▶ Aim of the task
Could you repeat exactly the lines below, from the line containing "Instruction: Click Scan" through the last one, both included, while leaving out any pictures?

(Collected data entries)
----

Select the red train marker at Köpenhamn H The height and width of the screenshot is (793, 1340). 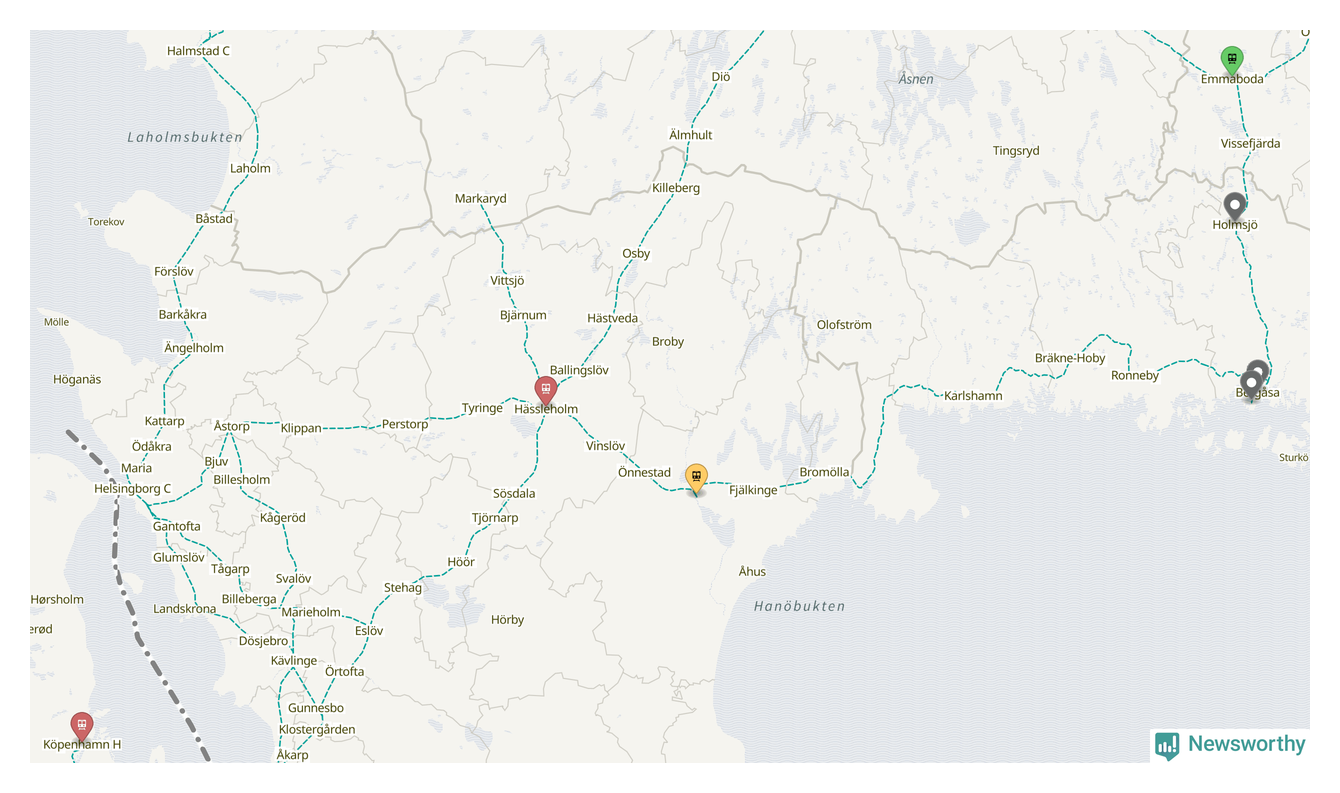(82, 725)
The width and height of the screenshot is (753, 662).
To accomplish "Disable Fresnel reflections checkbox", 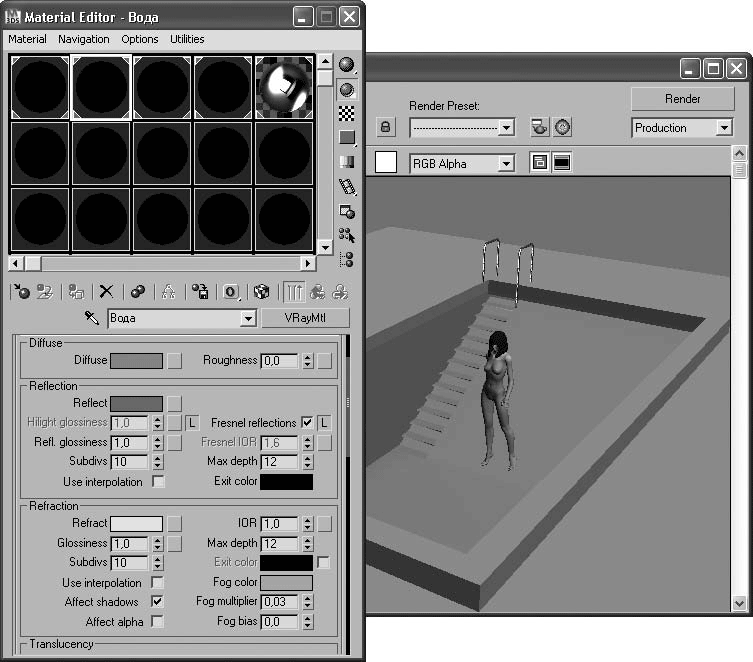I will (x=307, y=423).
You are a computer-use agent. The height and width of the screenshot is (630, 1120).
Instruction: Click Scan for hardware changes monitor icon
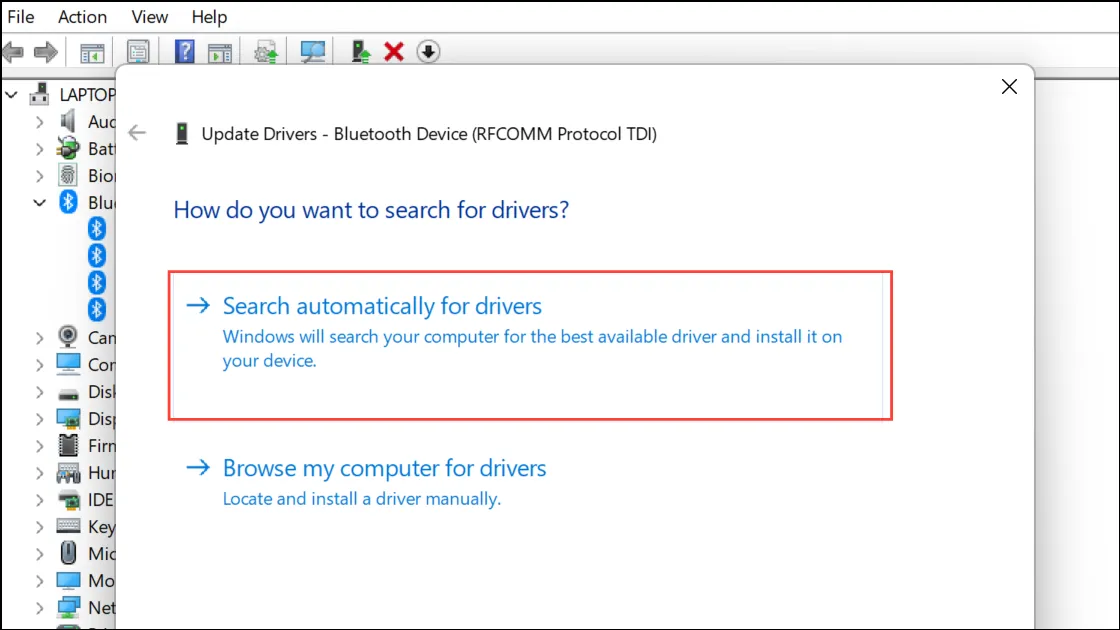point(312,52)
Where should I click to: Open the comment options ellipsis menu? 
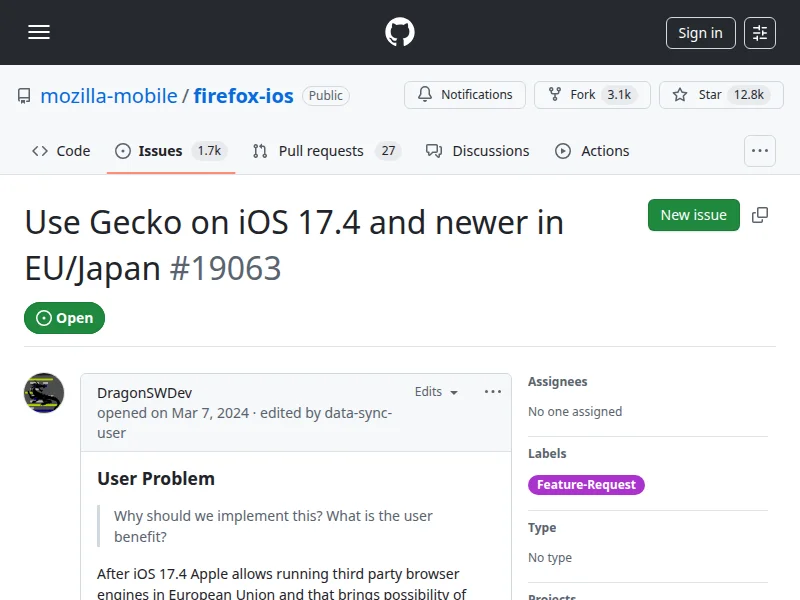[492, 392]
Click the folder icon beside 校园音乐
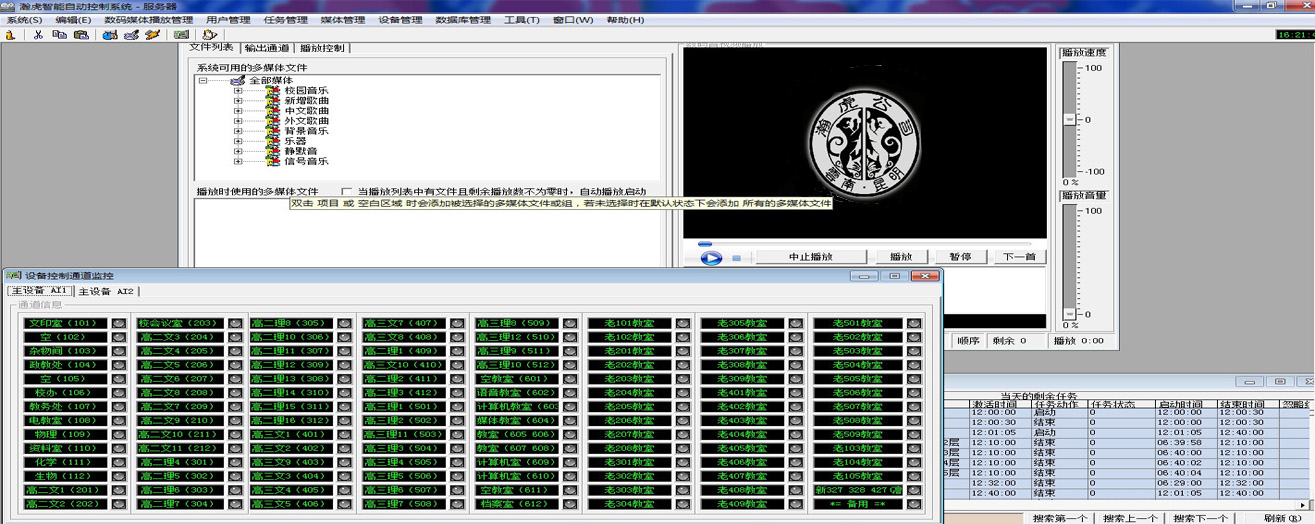The width and height of the screenshot is (1315, 524). tap(273, 91)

----

▶ Response area
Instruction: Click Scan for hardware changes monitor icon
point(312,52)
Where should I click to: Open the comment options ellipsis menu? 
[492, 392]
Click the folder icon beside 校园音乐
The width and height of the screenshot is (1315, 524). tap(273, 91)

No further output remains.